EXERCISE:
For the data that follows, report how many lines contain the word "will", and nothing else.

INPUT FOR THIS TASK:
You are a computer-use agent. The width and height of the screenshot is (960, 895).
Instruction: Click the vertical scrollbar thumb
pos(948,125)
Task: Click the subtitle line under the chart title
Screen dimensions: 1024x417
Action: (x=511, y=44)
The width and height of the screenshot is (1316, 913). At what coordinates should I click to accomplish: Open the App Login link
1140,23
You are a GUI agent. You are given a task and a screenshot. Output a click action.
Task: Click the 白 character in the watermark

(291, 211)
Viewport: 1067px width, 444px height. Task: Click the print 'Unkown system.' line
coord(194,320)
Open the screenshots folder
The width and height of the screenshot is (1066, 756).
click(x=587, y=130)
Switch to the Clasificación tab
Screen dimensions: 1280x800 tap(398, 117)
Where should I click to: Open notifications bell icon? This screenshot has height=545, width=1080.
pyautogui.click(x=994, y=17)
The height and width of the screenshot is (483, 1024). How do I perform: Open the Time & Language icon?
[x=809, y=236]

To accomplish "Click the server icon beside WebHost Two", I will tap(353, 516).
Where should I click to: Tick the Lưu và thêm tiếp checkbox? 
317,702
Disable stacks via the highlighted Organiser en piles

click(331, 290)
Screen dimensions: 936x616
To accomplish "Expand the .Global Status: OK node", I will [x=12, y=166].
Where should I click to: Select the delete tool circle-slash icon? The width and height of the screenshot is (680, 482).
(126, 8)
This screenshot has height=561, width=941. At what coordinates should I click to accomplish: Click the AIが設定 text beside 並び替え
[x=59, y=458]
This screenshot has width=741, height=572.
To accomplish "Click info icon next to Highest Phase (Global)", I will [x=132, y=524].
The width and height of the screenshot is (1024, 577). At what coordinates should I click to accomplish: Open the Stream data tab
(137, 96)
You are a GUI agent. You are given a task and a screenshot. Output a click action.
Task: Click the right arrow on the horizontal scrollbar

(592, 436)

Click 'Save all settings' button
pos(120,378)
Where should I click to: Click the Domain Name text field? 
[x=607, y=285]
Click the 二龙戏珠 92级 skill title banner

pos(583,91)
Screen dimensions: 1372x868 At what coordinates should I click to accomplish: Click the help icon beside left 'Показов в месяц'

YOUR RESPONSE:
3